Rael Artel (born February 11, 1980) is an Estonian art writer, curator and gallerist. Since 2013, she has been the director of Tartu Art Museum in Estonia.

Biography 
Rael Artel graduated from Estonian Academy of Arts in 2003. In 2004–2005 she studied curating in De Appel Art Center in Amsterdam. In 2009 she defended her M.A. thesis on criticism of nationalism in the Eastern European art in 2000–2008 in Estonian Academy of Arts.

From 2004 to 2009, Artel owned an independent art gallery named Rael Artel Gallery: Non-Profit Project Space. In 2004–2008, it was based in Pärnu, while from March 2006 to January 9, 2009 it had a branch in Tartu, in the building of Tartu City Library.

In 2007 she initiated a project called Public Preparation, a networking and knowledge collection platform for modern European art. Since 2008, exhibitions and seminars have been held using that framework.

In 2010–2015, Rael Artel was the artistic director of ART IST KUKU NU UT, an annual festival of modern art held in Tartu. She has also held lectures in Estonian Academy of Arts.

In March 2013, Artel became the director of Tartu Art Museum.

# # #

Written problem A -
Print the stretch of entries from the very first line through the line containing "pyautogui.click(x=562, y=58)", with both ends included.
The text about Rael Artel and the entries after it are unrelated material.

Entries -
# # #

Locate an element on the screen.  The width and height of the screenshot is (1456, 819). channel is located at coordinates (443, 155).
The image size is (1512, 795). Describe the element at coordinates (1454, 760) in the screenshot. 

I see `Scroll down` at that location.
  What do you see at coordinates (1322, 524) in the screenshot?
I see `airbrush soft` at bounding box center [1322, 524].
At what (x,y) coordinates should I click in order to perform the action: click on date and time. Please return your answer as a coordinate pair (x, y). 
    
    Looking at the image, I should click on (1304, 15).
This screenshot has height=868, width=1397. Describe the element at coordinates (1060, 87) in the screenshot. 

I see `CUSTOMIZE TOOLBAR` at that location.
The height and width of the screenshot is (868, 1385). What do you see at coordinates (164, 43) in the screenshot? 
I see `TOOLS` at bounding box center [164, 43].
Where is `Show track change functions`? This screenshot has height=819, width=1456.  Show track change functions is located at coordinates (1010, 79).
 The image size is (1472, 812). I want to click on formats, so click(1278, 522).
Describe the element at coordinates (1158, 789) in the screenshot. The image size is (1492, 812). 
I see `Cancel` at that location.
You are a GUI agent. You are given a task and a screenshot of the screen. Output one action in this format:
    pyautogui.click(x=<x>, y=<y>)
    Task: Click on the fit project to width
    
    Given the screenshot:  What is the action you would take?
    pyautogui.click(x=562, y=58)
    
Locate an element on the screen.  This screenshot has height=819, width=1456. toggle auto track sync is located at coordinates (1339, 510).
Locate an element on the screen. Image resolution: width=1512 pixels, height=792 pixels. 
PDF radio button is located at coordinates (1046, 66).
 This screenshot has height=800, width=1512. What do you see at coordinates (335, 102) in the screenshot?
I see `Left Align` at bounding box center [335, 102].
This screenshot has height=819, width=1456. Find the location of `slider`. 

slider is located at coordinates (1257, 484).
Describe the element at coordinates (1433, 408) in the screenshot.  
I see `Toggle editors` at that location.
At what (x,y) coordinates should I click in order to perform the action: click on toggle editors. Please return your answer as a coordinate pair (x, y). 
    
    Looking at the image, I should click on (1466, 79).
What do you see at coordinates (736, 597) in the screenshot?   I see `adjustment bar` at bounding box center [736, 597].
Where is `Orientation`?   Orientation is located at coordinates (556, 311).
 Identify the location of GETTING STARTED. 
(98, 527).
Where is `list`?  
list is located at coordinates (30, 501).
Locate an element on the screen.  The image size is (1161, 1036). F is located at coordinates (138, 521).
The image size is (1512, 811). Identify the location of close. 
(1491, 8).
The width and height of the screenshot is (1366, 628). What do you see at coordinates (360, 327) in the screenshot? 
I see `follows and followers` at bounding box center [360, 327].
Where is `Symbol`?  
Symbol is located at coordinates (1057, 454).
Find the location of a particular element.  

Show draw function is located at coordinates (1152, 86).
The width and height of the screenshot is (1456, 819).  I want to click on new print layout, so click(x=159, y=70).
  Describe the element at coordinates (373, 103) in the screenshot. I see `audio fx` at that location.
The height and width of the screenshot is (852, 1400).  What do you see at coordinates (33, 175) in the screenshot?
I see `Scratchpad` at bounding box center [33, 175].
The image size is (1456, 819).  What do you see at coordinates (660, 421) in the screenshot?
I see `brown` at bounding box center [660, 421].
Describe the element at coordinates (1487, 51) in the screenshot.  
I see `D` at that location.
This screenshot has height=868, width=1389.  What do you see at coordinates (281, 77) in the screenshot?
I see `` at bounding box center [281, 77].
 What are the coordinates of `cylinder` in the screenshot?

# # #

Written problem B -
Carry on the biography of Rael Artel from its last sentence.

Answer A -
Locate an element on the screen.  The width and height of the screenshot is (1456, 819). channel is located at coordinates (443, 155).
The image size is (1512, 795). Describe the element at coordinates (1454, 760) in the screenshot. 

I see `Scroll down` at that location.
  What do you see at coordinates (1322, 524) in the screenshot?
I see `airbrush soft` at bounding box center [1322, 524].
At what (x,y) coordinates should I click in order to perform the action: click on date and time. Please return your answer as a coordinate pair (x, y). 
    
    Looking at the image, I should click on (1304, 15).
This screenshot has height=868, width=1397. Describe the element at coordinates (1060, 87) in the screenshot. 

I see `CUSTOMIZE TOOLBAR` at that location.
The height and width of the screenshot is (868, 1385). What do you see at coordinates (164, 43) in the screenshot? 
I see `TOOLS` at bounding box center [164, 43].
Where is `Show track change functions`? This screenshot has height=819, width=1456.  Show track change functions is located at coordinates (1010, 79).
 The image size is (1472, 812). I want to click on formats, so click(1278, 522).
Describe the element at coordinates (1158, 789) in the screenshot. The image size is (1492, 812). 
I see `Cancel` at that location.
You are a GUI agent. You are given a task and a screenshot of the screen. Output one action in this format:
    pyautogui.click(x=<x>, y=<y>)
    Task: Click on the fit project to width
    
    Given the screenshot:  What is the action you would take?
    pyautogui.click(x=562, y=58)

Answer B -
Work as a curator 
Since 2000, Rael Artel has been a curator in Estonia, Warsawa, Lisbon, Amsterdam and New York City. Amongst those are Let's talk about nationalism! Between Ideology and Identity in Kumu (2010), Lost in Transition in Contemporary Art Museum of Estonia (2011), Art Must Be Beautiful. Selections by Marina Abramović in Tartu Art Museum (2011), Life in the Forest in Arsenal Gallery in Białystok (2011), After Socialist Statues in the modern art center KIM? in Riga (2011), Explosion in Pärnu and Old News in Kumu as part of the exhibition Archaeology and the future of Estonian art scenes (2012), 's How to Wear Red? in Tartu Art Museum (2013) ning My Poland. On Recalling and Forgetting in Tartu Art Museum (2015). In 2012, Rael Artel and Kaisa Eiche (:et) were curators for an exhibition of the most scandalous works in modern Estonian art MÖH? FUI! ÖÄK! OSSA! VAU! in Tartu Art Museum.

In January 2016, Rael Artel was awarded the yearly prize of Cultural Endowment of Estonia for her work as a curator and as a museum director.

References

Further reading
 Interview with Rael Artel, Director of Tartu Art Museum, Estonia Artvehicle 67
 Rael Artel Art Ist Kuku Nu Ut (short bio)
 Rael Artel HIAP (short bio)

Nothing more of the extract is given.